- _Problem description_
Copy out exactly the lines from the one containing "The width and" through the end of the records, and no pictures.

(Stored data entries)
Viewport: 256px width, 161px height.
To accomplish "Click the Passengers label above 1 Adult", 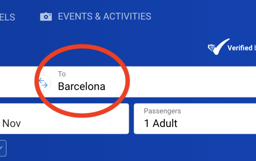I will point(162,111).
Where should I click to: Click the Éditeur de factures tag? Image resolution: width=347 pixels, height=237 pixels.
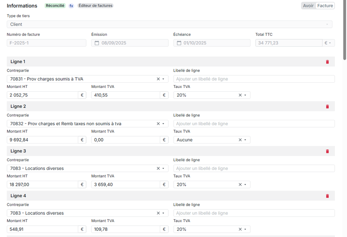tap(96, 6)
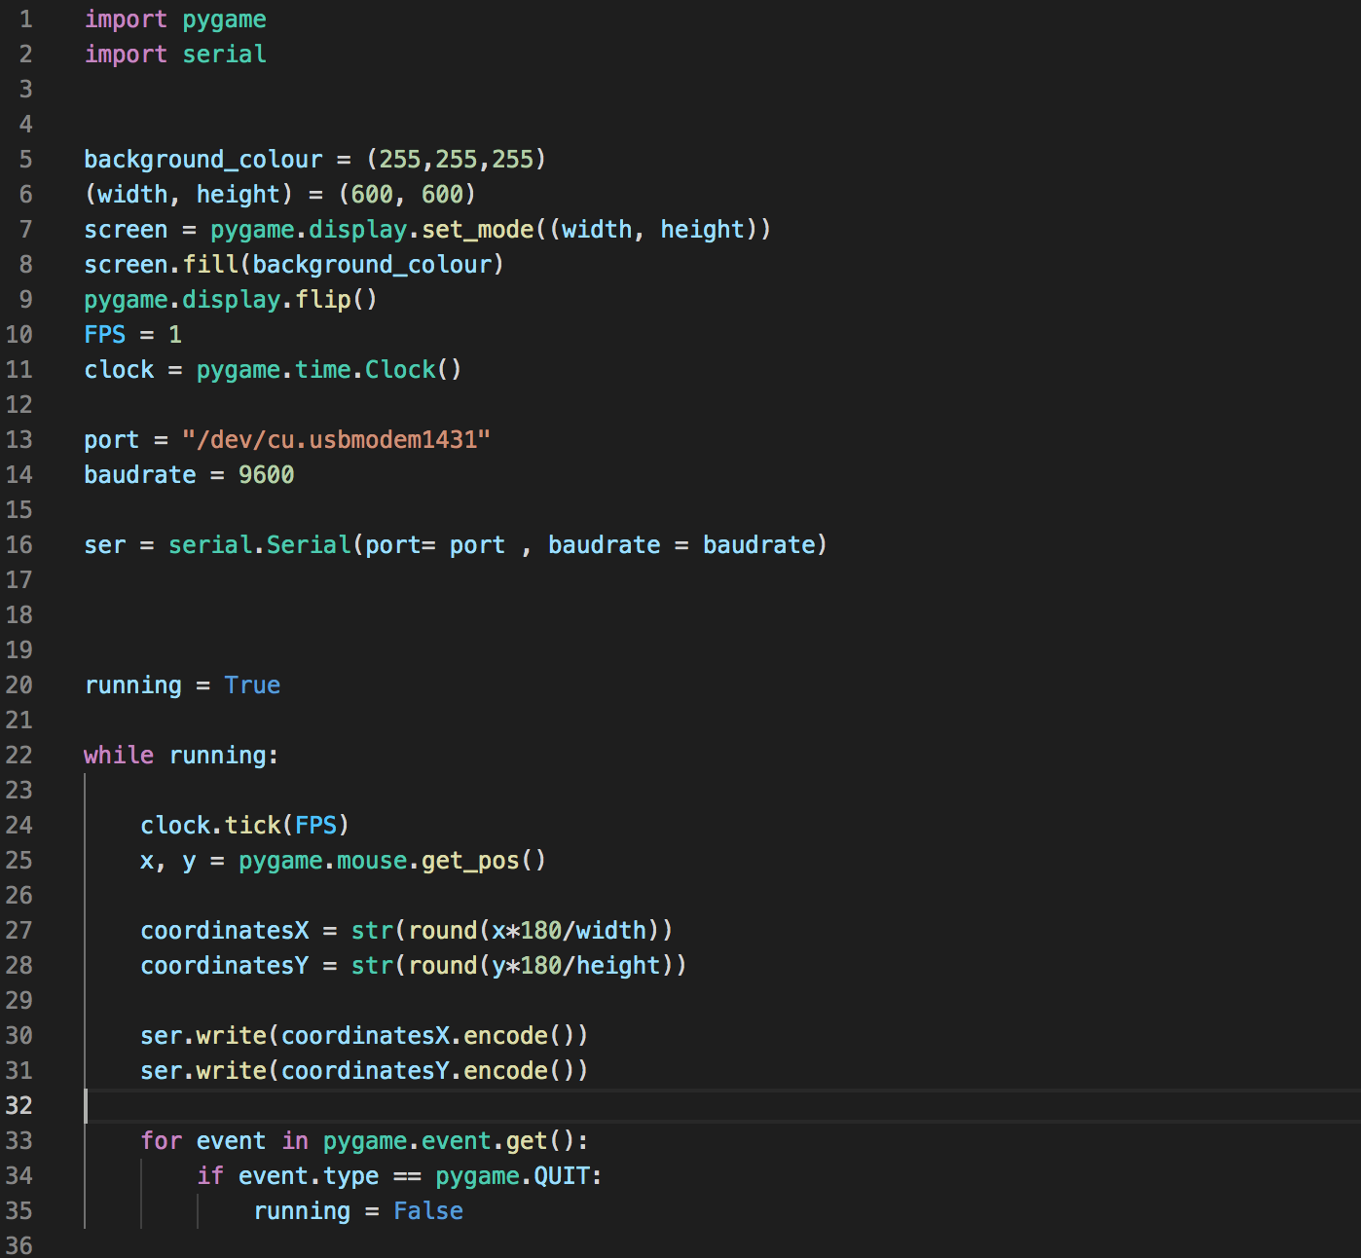This screenshot has width=1361, height=1258.
Task: Click the while running statement
Action: pos(180,755)
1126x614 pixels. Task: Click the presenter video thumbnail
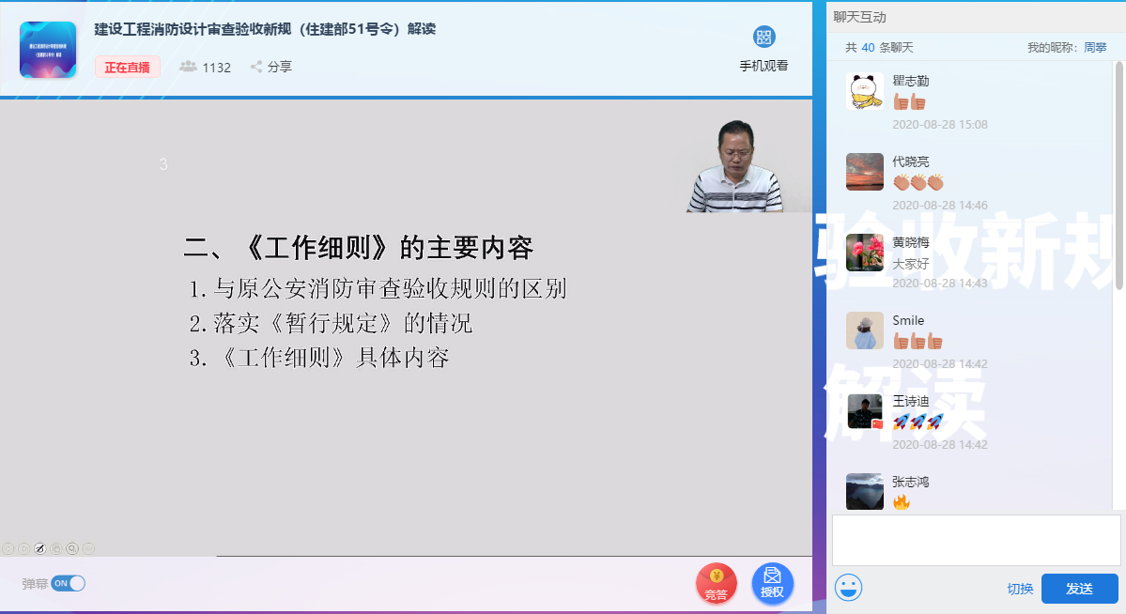tap(735, 166)
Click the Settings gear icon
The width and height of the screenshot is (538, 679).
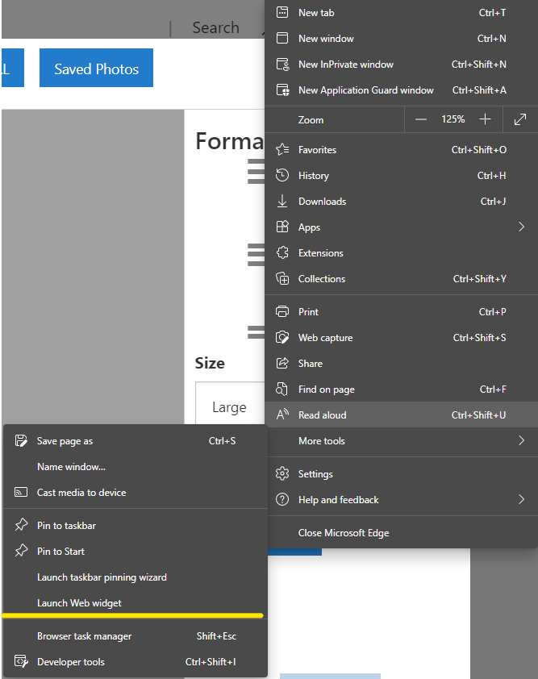click(x=282, y=474)
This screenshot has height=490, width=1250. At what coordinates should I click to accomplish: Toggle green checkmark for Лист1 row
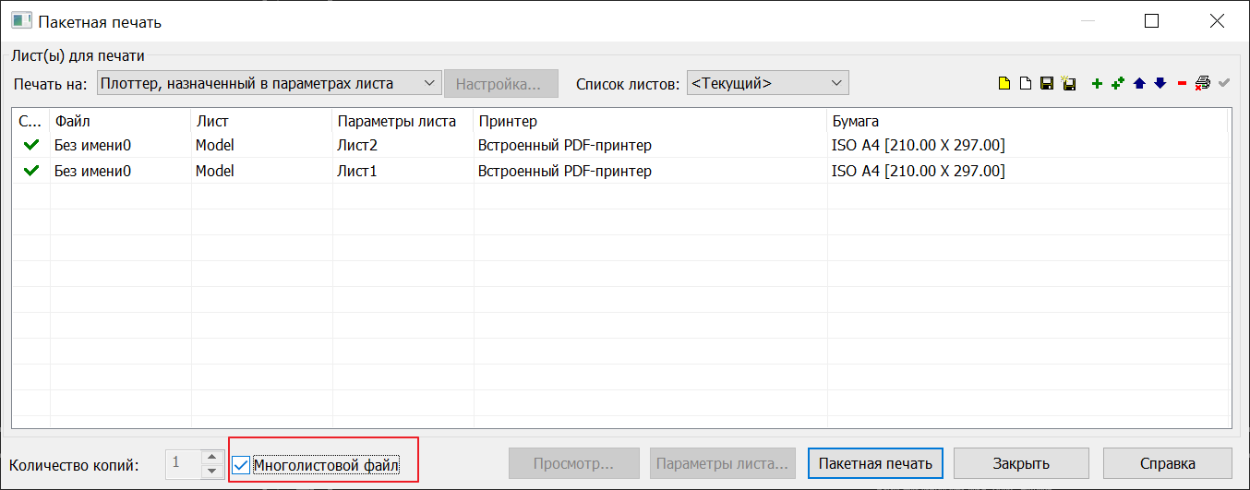click(x=31, y=171)
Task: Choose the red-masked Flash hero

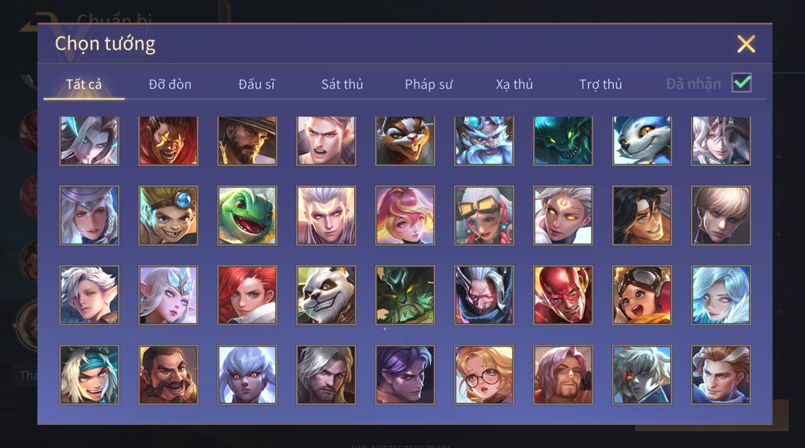Action: 563,295
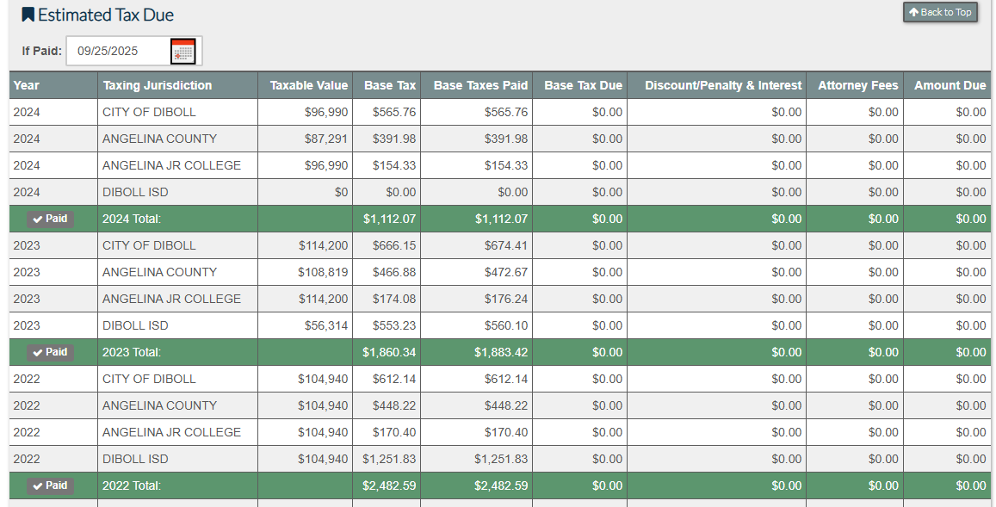Click the Taxing Jurisdiction column header
This screenshot has width=996, height=507.
(157, 85)
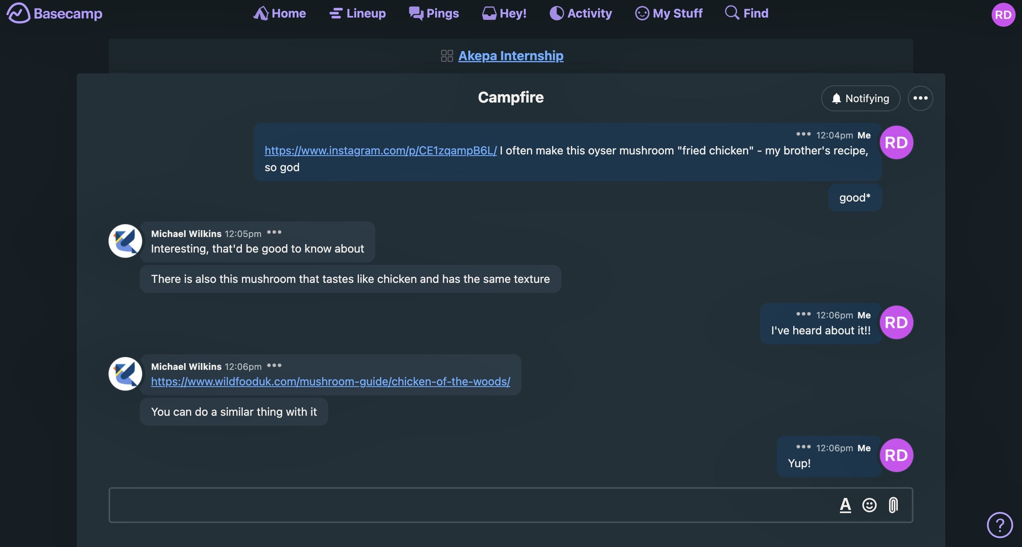Screen dimensions: 1022x547
Task: Click the emoji picker icon
Action: tap(869, 505)
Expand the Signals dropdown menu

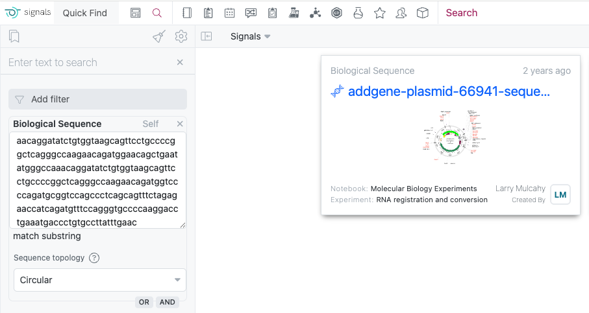(250, 37)
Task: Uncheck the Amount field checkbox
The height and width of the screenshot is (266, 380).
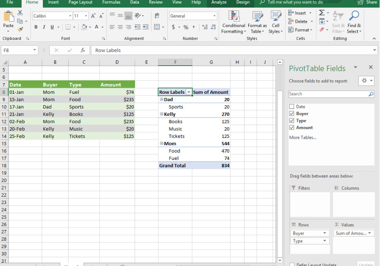Action: 291,128
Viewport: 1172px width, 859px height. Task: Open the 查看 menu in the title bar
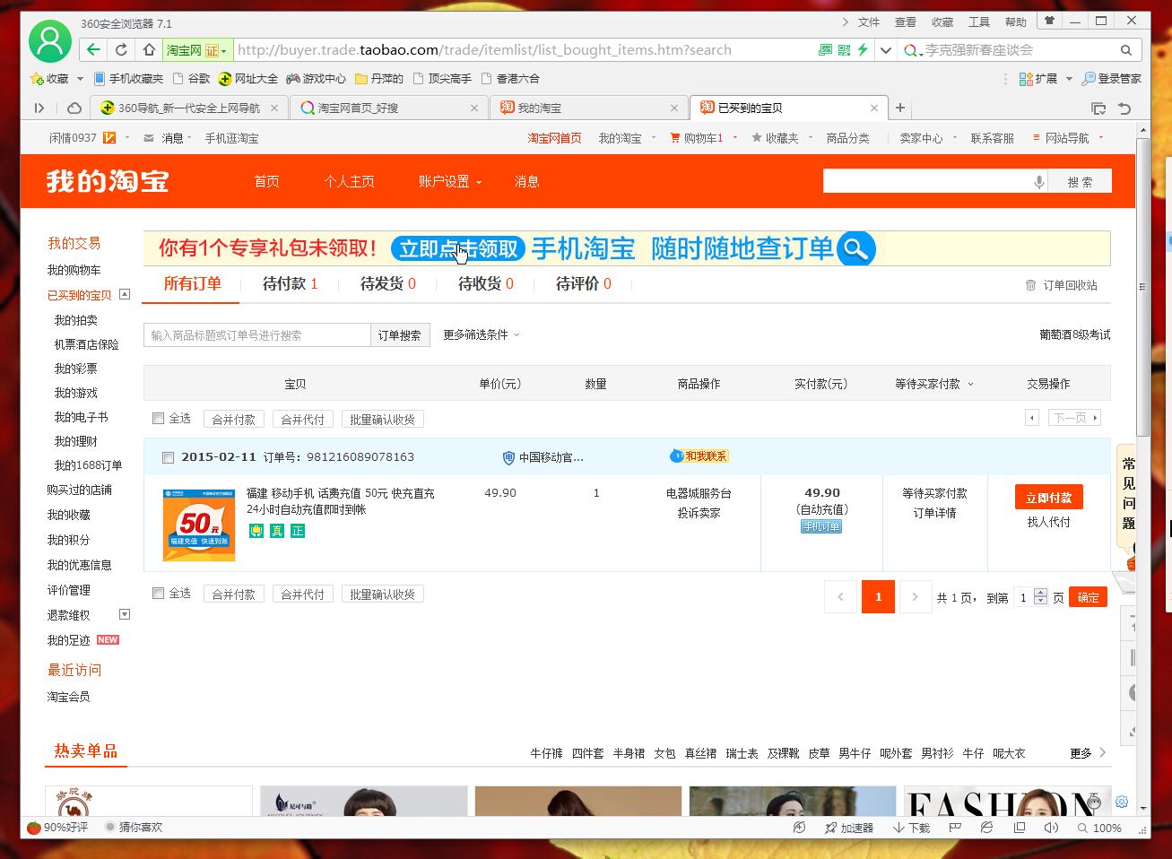tap(906, 22)
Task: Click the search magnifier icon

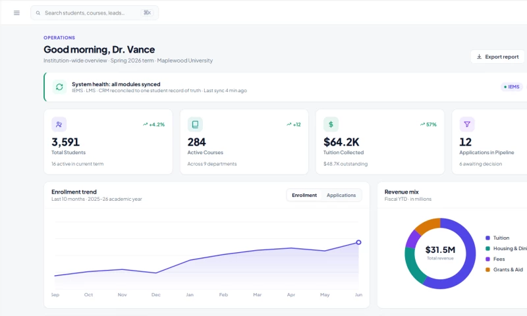Action: [38, 13]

- _Answer for this exercise_
The width and height of the screenshot is (538, 679).
click(x=282, y=474)
This screenshot has height=490, width=1250. At what coordinates should I click to accomplish: Toggle green checkmark for Лист1 row
click(x=31, y=171)
Task: Choose the red-masked Flash hero

Action: 563,295
Click the Taxing Jurisdiction column header
This screenshot has width=996, height=507.
(157, 85)
Screen dimensions: 1022x547
Task: Click the emoji picker icon
Action: tap(869, 505)
Expand the Signals dropdown menu

(250, 37)
Task: Uncheck the Amount field checkbox
The height and width of the screenshot is (266, 380).
Action: 291,128
Viewport: 1172px width, 859px height. Task: Open the 查看 menu in the title bar
tap(906, 22)
Task: Click the search magnifier icon

Action: [38, 13]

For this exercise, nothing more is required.